On Friday, Enanta Pharmaceuticals showed that its experimental treatment, EDP-938, conferred a statistically significant reduction in the respiratory syncytial virus (RSV) viral load in healthy adults inoculated with the virus. Now comes the hard part.

“While we view today’s positive results from the Phase 2a human challenge study as encouraging, we anticipate that results from the Phase 2b will go a much longer way as to determining whether EDP-938 is a viable treatment for RSV…We think the path to commercialization here is particularly difficult to navigate, given that RSV infection resolves fairly quickly without intervention and the key will be showing a difference in terms of time to resolution,” Baird’s Brian Skorney wrote in a note.
Once 115 healthy adults were inoculated with the virus, patients were randomized to either get placebo or administered two different EDP-938 regimens. The Enanta drug is an N-protein inhibitor, which the company believes has an edge over fusion inhibitors currently in development, as it targets the virus’ replication machinery. Compared to the placebo, patients given either regimen achieved a statistically significant reduction (p<0.001) in RSV viral load and was well tolerated, Enanta said.

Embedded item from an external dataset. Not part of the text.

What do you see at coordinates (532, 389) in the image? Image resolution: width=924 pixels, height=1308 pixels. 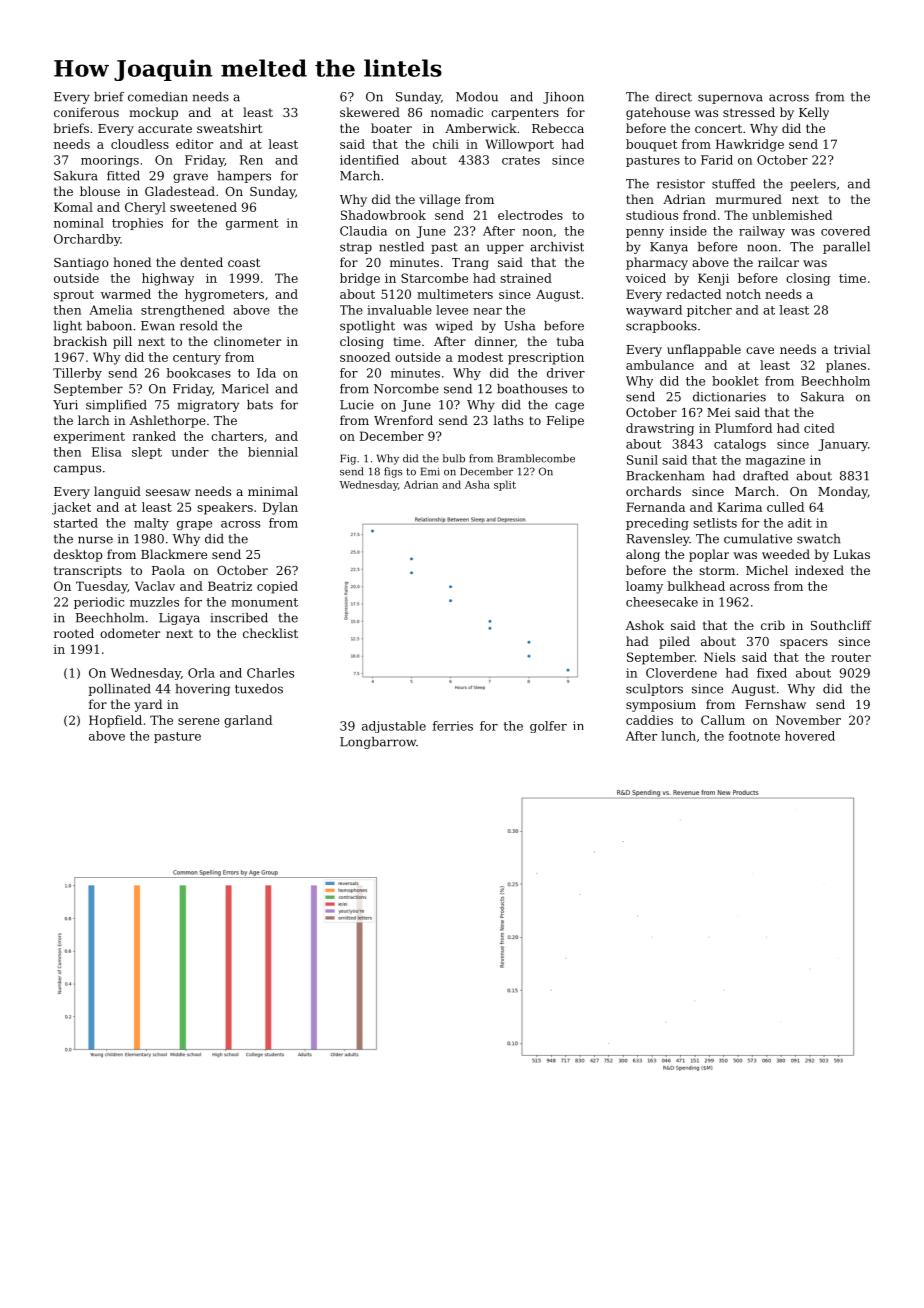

“We think this study largely confirms the anti-viral activity of this drug, but was widely expected and the program is now moving into the more costly and difficult period of clinical development…Recall, RSV has been a tough space, with Johnson and Johnson discontinuing development of lumicitabine, even after the medication had produced promising Phase 2a results from a similar human challenge model,” Skorney noted.

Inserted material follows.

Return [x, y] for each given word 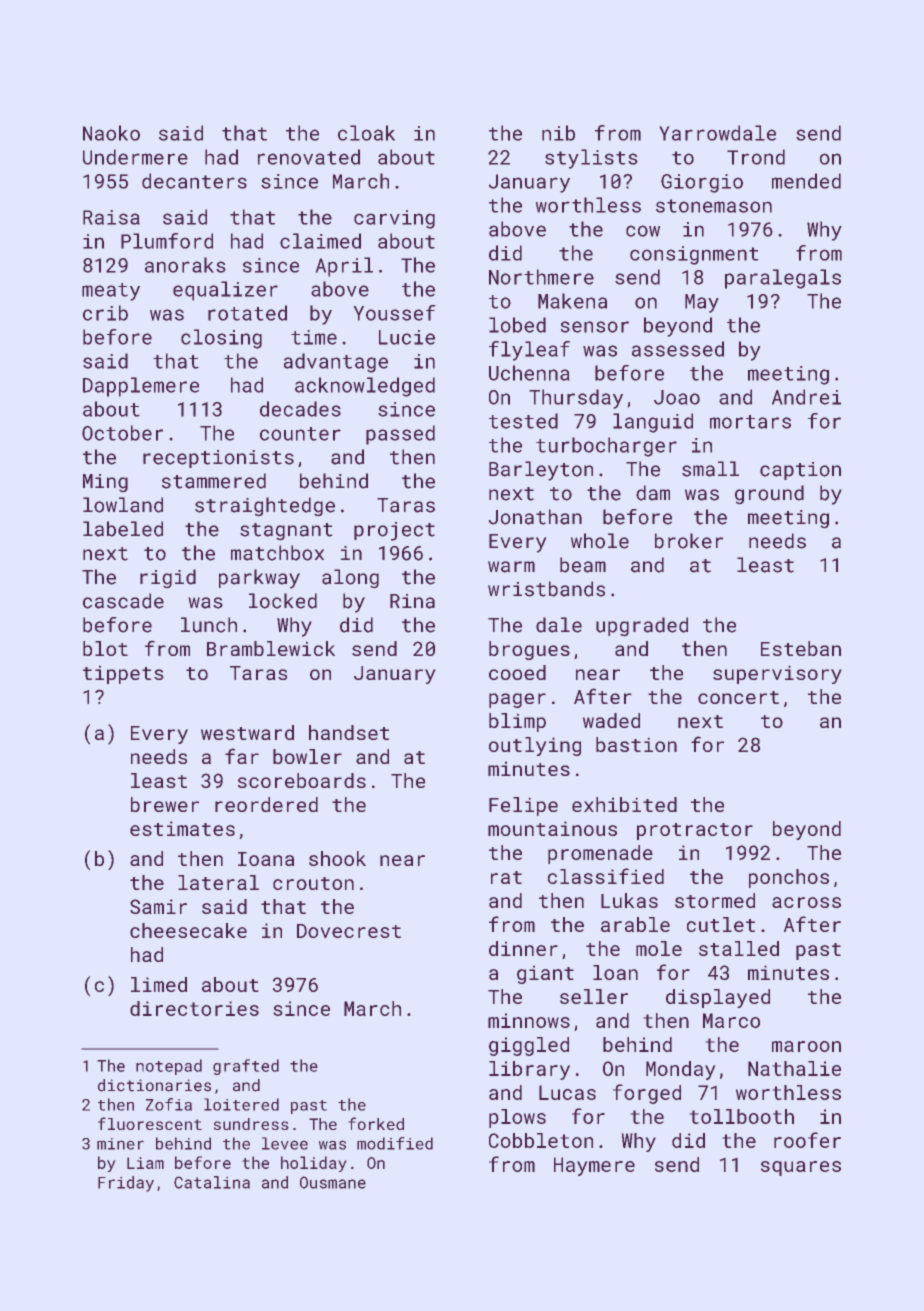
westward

The complex molecular structure of RSV has largely thwarted drugmakers from developing a vaccine or a treatment for an infection that afflicts most American infants before their second birthday. For most older healthy children and adults, RSV causes little discomfort beyond a common cold, but in high-risk groups with compromised immune systems such as infants and the elderly, it can lead to more serious lung and airway infections.
But efforts to stifle the infection have culminated in a litany of failures. Most recently, J&J $JNJ terminated Phase IIb trials of its RSV drug lumicitabine, Regeneron $REGN abandoned its RSV drug after a late-stage failure and Novavax’s $NVAX RSV vaccine has failed a pair of Phase III trials (although it insists there’s a way forward). The only silver lining is from AstraZeneca $AZN, the original maker of the only preventative treatment, Synagis, for serious lower respiratory tract infections (LRTI) caused by RSV in infants and young children. In February, the British drugmaker was granted expedited review from US and EU regulators for its long-acting RSV drug, MEDI8897.
Buoyed by its early success, Enanta is planning its Phase IIb study by the end of 2019 in adult outpatients with confirmed RSV infections, company chief Jay Luly said.
The company’s shares $ENTA initially rose, but closed down about 12% at $85.81 on Friday. “I just don’t think RSV treatment is an indication that investors are ready to give credit to at this stage so it became a sell the news event,” Skorney told Endpoints News.